• _Instrucciones_
[1] Enumera a todas las personas que el texto sobre el discurso de Argüelles menciona por su nombre.
[2] Responde con datos del texto sobre el discurso de Argüelles:
(a) ¿Qué testigo presencial se cita sobre la reacción de la audiencia?
(b) ¿Qué se había encargado en un principio a la Comisión legislativa?
(c) Según el pasaje citado, ¿qué es lo que se mira como nuevo en el proyecto de la Comisión?
[3] Retoma el texto sobre el discurso de Argüelles y continúalo a partir de su última línea.

• _Fuente_
_____

Lógicamente, como arguye el historiador Joaquín Varela Suanzes-Carpegna, el revestir estos principios de una aureola de tradicionalidad enraizada en la tradición española ayudó en hacerlos respetables y permitió defender premisas foráneas en contra del orden caduco de cosas.[9] Pero más que como interés ideológico coyuntural, interesa analizar el discurso en su vertiente poética, que crea aquello mismo en que fundamenta su argumento principal: una nación a la que pertenecería la soberanía originaria, y que vendría verificada en el mejor derecho histórico de los reinos de España. Es en esta habilidad para persuadir de lo nuevo, presentándolo como mero amejoramiento de lo antiguo, donde radica la fuerza expresiva del discurso, que es una obra maestra del género político-constitucional. En efecto, a la Comisión legislativa le había sido encargado redactar un proyecto que meditara las reformas necesarias en la legislación y proponer los medios para asegurar su observancia, pero a medida que fue decantándose la necesidad de redactar un nuevo texto constitucional, se acordó que debía acompañar el proyecto de Constitución de un discurso o preámbulo razonado que fuera digno de tan importante obra.[10] Como recuerda un testigo presencial, José María Queipo de Llano (Conde de Toreno), el discurso provocó grandes dosis de entusiasmo en la audiencia, pues hasta el presidente de las cortes, “si bien desafecto a las reformas, [fue] arrastrado como los demás por el torrente de la opinión [y] señaló principiar los debates”.[11]
Tras una breve introducción en la que se alude a la grandeza de la tarea encomendada y la humildad con la que se ha acometido, comienza Argüelles asegurando que:
Nada ofrece la Comisión en su proyecto que no se halle consignado del modo más auténtico y solemne en los diferentes cuerpos de la legislación española, sino que se mira como nuevo el método con que ha distribuido las materias, ordenándolas y clasificándolas para que formasen un sistema de ley fundamental y constitutiva en el que estuviese contenido con enlace, armonía y concordancia cuanto tienen dispuesto las leyes fundamentales de Aragón, Navarra y de Castilla…
(2)

_____

[Elementos enumerados en un conjunto de datos]
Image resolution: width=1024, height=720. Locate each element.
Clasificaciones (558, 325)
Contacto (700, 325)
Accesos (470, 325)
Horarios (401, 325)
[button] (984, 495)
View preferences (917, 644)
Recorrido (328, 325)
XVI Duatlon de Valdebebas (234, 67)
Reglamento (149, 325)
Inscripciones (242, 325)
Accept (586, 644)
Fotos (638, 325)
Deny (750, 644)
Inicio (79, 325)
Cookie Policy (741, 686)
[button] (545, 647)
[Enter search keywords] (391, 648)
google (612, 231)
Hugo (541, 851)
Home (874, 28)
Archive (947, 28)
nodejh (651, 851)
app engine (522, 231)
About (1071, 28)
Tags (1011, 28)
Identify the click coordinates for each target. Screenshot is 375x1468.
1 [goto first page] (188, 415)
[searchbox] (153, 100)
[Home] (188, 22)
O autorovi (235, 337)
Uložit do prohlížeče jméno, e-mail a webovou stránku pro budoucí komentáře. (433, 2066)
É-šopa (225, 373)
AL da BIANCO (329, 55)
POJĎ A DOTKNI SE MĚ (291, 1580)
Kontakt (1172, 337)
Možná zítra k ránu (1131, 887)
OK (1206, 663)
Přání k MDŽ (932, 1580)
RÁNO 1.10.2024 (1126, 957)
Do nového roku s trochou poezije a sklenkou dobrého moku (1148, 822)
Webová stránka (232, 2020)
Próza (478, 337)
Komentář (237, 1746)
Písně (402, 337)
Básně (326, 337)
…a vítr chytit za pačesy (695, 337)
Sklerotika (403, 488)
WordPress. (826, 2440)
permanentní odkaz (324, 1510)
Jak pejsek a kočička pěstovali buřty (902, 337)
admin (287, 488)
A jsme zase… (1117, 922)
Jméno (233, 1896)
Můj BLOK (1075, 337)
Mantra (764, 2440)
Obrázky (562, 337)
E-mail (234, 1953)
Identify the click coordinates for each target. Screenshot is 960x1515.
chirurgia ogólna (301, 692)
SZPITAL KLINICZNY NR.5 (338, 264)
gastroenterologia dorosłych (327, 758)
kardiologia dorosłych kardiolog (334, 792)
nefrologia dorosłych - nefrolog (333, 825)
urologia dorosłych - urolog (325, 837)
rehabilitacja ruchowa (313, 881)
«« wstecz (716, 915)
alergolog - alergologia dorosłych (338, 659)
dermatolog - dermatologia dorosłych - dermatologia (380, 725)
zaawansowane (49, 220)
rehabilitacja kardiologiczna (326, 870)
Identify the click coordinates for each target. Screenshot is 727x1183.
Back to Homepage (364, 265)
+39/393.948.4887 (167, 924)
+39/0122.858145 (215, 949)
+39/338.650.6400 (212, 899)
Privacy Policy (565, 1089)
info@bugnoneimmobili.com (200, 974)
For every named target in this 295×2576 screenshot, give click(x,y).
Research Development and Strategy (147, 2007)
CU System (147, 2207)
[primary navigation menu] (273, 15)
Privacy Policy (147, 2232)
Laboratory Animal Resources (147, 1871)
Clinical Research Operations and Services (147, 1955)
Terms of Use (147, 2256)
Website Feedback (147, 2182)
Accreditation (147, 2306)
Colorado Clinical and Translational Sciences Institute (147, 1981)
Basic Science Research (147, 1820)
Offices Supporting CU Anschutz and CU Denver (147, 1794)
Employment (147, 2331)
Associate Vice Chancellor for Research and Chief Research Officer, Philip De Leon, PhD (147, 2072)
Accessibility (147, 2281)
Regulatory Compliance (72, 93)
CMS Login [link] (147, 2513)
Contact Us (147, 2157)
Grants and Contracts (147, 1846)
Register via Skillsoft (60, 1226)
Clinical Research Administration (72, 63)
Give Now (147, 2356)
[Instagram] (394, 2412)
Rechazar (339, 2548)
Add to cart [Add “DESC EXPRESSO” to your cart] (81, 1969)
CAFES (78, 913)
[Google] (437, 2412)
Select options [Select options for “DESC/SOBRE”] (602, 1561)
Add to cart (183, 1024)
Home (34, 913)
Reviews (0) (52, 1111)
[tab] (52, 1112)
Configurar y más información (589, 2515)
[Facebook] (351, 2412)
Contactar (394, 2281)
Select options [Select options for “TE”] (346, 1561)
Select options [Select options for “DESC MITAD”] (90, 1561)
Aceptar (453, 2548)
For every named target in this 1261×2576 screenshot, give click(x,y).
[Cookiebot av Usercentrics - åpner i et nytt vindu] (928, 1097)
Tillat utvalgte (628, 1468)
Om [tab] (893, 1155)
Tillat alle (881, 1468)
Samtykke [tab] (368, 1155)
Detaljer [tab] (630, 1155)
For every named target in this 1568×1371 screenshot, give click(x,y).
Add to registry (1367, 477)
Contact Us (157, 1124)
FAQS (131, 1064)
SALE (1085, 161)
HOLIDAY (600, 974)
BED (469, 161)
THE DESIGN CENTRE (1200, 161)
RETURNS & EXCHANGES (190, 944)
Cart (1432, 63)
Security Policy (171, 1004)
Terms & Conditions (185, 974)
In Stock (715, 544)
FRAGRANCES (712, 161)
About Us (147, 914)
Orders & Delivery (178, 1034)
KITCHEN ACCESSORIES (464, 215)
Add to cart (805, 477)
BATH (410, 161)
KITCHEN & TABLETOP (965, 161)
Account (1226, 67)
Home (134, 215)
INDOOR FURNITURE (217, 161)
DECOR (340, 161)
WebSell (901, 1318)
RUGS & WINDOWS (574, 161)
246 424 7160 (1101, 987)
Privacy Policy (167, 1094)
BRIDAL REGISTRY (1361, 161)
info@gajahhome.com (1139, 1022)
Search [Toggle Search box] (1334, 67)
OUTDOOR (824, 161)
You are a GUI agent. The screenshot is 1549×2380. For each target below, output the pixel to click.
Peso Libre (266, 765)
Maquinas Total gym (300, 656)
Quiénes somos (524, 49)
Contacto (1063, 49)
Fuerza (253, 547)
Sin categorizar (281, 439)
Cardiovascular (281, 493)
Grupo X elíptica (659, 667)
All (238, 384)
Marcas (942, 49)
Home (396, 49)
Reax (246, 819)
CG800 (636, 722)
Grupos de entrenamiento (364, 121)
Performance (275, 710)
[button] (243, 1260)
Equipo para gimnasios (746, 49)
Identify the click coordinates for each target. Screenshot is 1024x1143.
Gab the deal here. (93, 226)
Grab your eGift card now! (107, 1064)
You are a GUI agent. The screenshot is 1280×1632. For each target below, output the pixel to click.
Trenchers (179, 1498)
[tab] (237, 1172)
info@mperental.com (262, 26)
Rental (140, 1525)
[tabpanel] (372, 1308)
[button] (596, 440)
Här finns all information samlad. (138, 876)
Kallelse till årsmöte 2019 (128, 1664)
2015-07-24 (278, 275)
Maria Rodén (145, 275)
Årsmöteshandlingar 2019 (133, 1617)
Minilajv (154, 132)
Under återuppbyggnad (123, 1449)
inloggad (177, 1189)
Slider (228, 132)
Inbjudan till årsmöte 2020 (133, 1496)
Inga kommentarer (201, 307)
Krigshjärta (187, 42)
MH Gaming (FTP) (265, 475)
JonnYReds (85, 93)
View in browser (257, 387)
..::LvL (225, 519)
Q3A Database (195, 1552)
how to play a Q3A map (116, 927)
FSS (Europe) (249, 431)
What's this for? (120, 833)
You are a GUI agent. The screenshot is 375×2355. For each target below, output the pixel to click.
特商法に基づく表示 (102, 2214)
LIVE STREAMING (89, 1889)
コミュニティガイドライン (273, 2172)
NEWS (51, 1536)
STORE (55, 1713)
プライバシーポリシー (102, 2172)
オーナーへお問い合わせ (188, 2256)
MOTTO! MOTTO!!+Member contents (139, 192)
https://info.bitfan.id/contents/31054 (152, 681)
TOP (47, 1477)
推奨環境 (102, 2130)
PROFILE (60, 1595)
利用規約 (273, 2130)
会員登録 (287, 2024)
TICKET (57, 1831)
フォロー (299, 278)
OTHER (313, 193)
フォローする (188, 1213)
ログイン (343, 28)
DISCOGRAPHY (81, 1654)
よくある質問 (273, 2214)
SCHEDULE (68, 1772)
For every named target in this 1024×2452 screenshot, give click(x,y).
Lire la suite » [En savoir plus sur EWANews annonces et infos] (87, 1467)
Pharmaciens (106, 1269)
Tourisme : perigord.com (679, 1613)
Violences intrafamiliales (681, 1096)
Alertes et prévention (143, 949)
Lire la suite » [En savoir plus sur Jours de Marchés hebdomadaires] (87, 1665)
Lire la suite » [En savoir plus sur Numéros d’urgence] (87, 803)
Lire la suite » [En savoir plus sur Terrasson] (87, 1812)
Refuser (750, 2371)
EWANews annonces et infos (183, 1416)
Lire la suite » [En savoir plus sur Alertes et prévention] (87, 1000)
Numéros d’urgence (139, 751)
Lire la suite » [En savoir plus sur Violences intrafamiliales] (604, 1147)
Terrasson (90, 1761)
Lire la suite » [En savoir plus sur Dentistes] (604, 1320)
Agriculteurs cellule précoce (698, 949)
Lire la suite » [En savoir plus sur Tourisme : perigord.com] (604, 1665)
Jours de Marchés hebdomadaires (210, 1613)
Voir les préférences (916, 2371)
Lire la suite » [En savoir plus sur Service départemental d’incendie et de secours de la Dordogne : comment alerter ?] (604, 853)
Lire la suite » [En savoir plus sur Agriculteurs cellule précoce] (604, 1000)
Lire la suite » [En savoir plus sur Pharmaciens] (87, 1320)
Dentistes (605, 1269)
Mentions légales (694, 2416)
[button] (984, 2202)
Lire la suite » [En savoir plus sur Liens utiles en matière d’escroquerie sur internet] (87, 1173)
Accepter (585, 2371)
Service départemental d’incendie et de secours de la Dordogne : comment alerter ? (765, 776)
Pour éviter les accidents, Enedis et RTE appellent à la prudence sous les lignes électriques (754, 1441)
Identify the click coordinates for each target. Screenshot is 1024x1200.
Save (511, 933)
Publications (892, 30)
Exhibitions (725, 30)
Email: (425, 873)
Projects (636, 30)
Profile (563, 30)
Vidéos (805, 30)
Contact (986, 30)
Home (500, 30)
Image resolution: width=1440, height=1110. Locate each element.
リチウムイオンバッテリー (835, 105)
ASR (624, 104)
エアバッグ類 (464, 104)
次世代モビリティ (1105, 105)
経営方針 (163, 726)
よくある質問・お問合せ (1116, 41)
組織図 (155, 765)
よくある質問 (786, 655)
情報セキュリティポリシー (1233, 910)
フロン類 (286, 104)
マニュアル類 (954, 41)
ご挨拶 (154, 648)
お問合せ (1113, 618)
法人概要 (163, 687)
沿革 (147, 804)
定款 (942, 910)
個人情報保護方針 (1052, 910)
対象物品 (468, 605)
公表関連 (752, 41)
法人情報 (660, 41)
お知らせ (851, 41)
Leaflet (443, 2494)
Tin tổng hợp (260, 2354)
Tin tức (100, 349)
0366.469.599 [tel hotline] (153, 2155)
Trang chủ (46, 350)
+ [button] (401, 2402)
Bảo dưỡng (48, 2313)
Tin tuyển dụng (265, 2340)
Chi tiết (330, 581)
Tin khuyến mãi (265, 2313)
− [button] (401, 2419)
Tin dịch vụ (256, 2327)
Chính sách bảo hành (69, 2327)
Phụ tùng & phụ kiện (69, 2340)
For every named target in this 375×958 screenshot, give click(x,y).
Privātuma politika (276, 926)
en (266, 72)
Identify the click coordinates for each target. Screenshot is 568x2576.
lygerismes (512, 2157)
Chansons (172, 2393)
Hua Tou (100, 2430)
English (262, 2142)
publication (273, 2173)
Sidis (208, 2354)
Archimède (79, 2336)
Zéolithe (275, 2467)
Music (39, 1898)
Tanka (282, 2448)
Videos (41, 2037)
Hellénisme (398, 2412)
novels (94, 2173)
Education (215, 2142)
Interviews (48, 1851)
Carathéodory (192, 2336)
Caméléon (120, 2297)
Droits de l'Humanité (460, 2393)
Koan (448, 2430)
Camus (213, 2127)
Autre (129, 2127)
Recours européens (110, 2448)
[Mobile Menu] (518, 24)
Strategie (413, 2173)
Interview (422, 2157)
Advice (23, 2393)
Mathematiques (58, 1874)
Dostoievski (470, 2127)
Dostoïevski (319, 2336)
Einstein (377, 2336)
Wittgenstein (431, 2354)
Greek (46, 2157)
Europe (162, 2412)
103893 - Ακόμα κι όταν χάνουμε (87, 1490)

_____

• _Respuestas por tarea_
[1]
- Joaquín Varela Suanzes-Carpegna
- José María Queipo de Llano (Conde de Toreno)
- Argüelles

[2]
(a) José María Queipo de Llano, Conde de Toreno.
(b) Redactar un proyecto que meditara las reformas necesarias en la legislación y proponer los medios para asegurar su observancia.
(c) El método con que ha distribuido las materias, ordenándolas y clasificándolas para que formasen un sistema de ley fundamental y constitutiva.

[3]
A primera vista, reconoce que “aquellos poco versados en la historia” podrían sorprenderse de estas conclusiones, pero afirma que ello es debido al desconocimiento generalizado de la jurisprudencia y legislación antiguas y al “ahínco con que se prohibía cualquier escrito que recordase a la nación sus antiguos fueros y libertades”. De ello no se exceptúan las nuevas recopilaciones de Derecho, “de donde se arrancaron con escándalo universal leyes benéficas y liberales, [que] causaron un olvido casi general de nuestra verdadera constitución” (4) que alude, sin mencionar, a la Novísima Recopilación de las Leyes de España de 1805 que suprimió el deber del rey de convocar las Cortes.[12] Invita Argüelles a comparar este lamentable estado de cosas con la manera “auténtica y solemne” con que se proclamaba la soberanía nacional en el Fuero Juzgo del siglo XIII.[13] Allí se encuentran las siguientes disposiciones:
…que la corona es electiva; que nadie puede aspirar al reino sin ser elegido; que el rey debe ser nombrado por los obispos, magnates y el pueblo; explican igualmente las cualidades que deben concurrir en el elegido; dicen que el rey debe tener un derecho con su pueblo; mandan expresamente que las leyes se hagan por los que representan a la nación, juntamente con el rey; que el monarca y todos los súbditos, sin distinción de clase y dignidad, guarden las leyes.
(7)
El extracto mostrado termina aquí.